By Jean Hertel, 3/21/17

symfony , silex , domcrawler , xpath , cssselector

You certainly already had to grab some HTML and fetch some content inside it with PHP. Whenever you need to do this, the most common solution is to use regex and functions like strpos. Some developers try to keep code clean using classes like DomDocument, But end up having to go back to regular expressions because of poorly formed HTML. Others try to venture into the world of XPath, but end up facing the same difficulties as regular expressions.

Fortunately there is a much better and simpler solution, the DomCrawler component of Symfony. This component allows you to easily cross the HTML, searching for other elements or text. If your HTML is poorly formed, it will do everything possible to correct the HTML and allow you to search it. To make things even better, you can use the CSSSelector component that lets you write CSS selectors and turn them into XPath querys.

Let’s see an example in action.

<?php
require "vendor/autoload.php";

use Symfony\Component\DomCrawler\Crawler;

$html = <<<'HTML'
<!DOCTYPE html>
<html>
    <body>
        <p class="message">Hello World!</p>
        <p>Hello Crawler!</p>
        <div>
            <span>Hellouuww</span>
            <span customAttribute="monster">Not too quick!</span>
            <p id="ninja">A ninja paragraph!</p>
        </div>
    </body>
</html>
HTML;

/* Create the crawler */
$crawler = new Crawler($html);

/* Search the ID ninja */
$subCrawler = $crawler->filter('#ninja');

foreach($subCrawler as $domElement) {
    var_dump($domElement->nodeName);
    var_dump($domElement->nodeValue);
}

$subCrawler2 = $crawler->filter('body > p');

foreach($subCrawler2 as $domElement) {
    var_dump($domElement->nodeValue);
}

Note that queries are very simple using CSS selectors. Just like in the jQuery library, whenever you make a query, an array will be returned.

There are several useful methods, such as children, parent, first, last, siblings, etc. The cool thing here is that most php developers have already had contact with jQuery, and therefore, the methods will seem very familiar.

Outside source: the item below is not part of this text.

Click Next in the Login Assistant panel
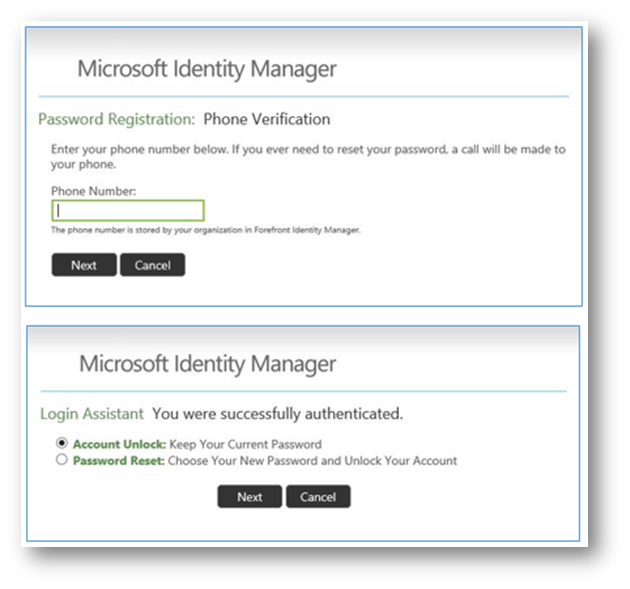 (250, 497)
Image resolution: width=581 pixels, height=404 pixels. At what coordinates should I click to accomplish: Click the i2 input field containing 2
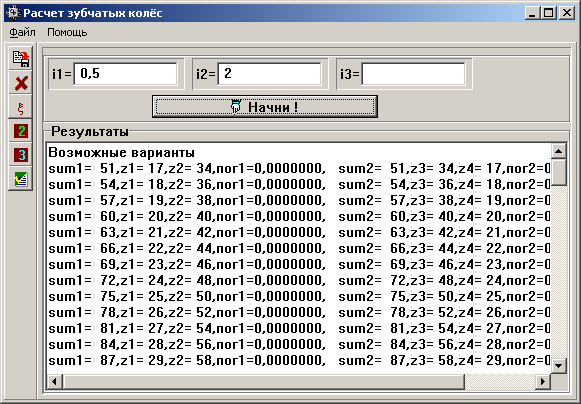[x=269, y=74]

To conclude, let’s get the value of a class that changes dynamically in the second span.

<?php
require "vendor/autoload.php";

use Symfony\Component\DomCrawler\Crawler;

$html = <<<'HTML'
<!DOCTYPE html>
<html>
    <body>
        <p class="message">Hello World!</p>
        <p>Hello Crawler!</p>
        <div>
            <span>Hellouuww</span>
            <span class="monster">Not too quick!</span>
            <p id="ninja">A ninja paragraph!</p>
        </div>
    </body>
</html>
HTML;

$crawler = new Crawler($html);

$unknowClass = $crawler->filter('span')->last()->attr('class');

var_dump($unknowClass);

If you know how to use XPath correctly, you can use the filterXPath method directly, Avoiding the overhead of translating the CSS selector to XPath.